It astounds me that even some of the most well-read of people have no sense of who Rex Warner is. My introduction to Rex Warner was via his translation of Thucydides’ History of the Peloponnesian War some thirty years ago when I was studying the philosophy of history. Soon after I came to discover Rex Warner as novelist by reading The Aerodrome. I had prior viewed the BBC adaptation but my then understanding was less than superficial since I hadn’t read the novel yet. Years later the name Rex Warner popped out at me, if I recall correctly, in Tim Fuller’s annotation of Oakeshott’s Rationalism in Politics.
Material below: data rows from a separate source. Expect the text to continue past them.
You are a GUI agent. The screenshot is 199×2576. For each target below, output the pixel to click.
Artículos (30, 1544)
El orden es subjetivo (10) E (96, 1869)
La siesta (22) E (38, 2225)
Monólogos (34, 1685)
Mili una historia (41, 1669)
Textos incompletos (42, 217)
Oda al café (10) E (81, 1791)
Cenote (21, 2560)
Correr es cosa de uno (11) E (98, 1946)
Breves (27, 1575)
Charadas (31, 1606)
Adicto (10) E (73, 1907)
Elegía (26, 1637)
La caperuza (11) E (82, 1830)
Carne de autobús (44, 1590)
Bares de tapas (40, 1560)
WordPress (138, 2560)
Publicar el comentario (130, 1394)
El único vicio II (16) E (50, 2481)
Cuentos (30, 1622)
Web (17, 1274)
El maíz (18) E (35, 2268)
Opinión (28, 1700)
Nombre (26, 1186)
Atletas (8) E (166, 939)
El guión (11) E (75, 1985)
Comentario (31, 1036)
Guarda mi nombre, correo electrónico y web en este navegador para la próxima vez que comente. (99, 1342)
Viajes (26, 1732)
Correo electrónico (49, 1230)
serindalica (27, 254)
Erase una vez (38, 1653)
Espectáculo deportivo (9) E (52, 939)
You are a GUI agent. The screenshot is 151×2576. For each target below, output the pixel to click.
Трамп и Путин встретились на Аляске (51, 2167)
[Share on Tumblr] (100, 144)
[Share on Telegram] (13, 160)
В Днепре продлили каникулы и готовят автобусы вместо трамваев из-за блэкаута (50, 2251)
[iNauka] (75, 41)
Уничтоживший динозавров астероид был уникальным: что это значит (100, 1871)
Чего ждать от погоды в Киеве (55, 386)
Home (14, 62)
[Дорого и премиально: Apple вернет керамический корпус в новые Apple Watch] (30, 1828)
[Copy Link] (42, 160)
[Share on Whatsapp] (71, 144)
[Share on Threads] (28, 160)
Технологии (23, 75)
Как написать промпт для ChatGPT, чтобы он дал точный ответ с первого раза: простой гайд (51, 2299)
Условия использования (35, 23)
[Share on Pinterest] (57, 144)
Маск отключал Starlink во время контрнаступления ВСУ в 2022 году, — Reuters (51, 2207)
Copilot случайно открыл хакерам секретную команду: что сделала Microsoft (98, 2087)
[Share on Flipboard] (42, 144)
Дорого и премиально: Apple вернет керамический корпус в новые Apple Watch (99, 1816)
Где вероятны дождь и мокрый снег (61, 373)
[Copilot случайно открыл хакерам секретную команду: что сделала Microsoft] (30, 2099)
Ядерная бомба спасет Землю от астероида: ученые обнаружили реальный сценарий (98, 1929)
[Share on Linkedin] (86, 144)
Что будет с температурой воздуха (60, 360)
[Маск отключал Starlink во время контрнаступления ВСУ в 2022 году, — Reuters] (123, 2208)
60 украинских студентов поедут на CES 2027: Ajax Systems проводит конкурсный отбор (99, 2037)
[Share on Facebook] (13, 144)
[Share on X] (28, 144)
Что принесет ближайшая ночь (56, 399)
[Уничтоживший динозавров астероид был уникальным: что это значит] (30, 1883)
Around this time I made contact with someone who knew Rex and told me that Rex went to school with Oakeshott though they were in different years and one assumes they stayed in touch (something I will inquire about). Anyway, I’m of the view that Warner’s novels (at least The Aerodrome and The Professor) are as timely now as when they were written. I’m very much looking forward to reading Rex’s student Stephen Tabachnick’s biography and checking out Look up at the skies: Poems and prose chosen by Rex Warner by Gerard Manley Hopkins (Hopkins and Warner: how can one resist?). For more on RW see the NYT‘s slight obituary (I can’t find others); The Independent‘s Forgotten authors No 59: Rex Warner as well as a BA dissertation entitled An English Kafka?: a reading of Rex Warner’s The Professor and Franz Kafka’s The Trial. See also here, here, and here for various shades of opinion.
The British critic V. S. Pritchett once described Mr. Warner as ”the only outstanding novelist of ideas whom the decade of ideas produced.”
[t]his dandyish vicar’s son and disillusioned Marxist led a life packed with colour, incident and, by his own admission, lechery.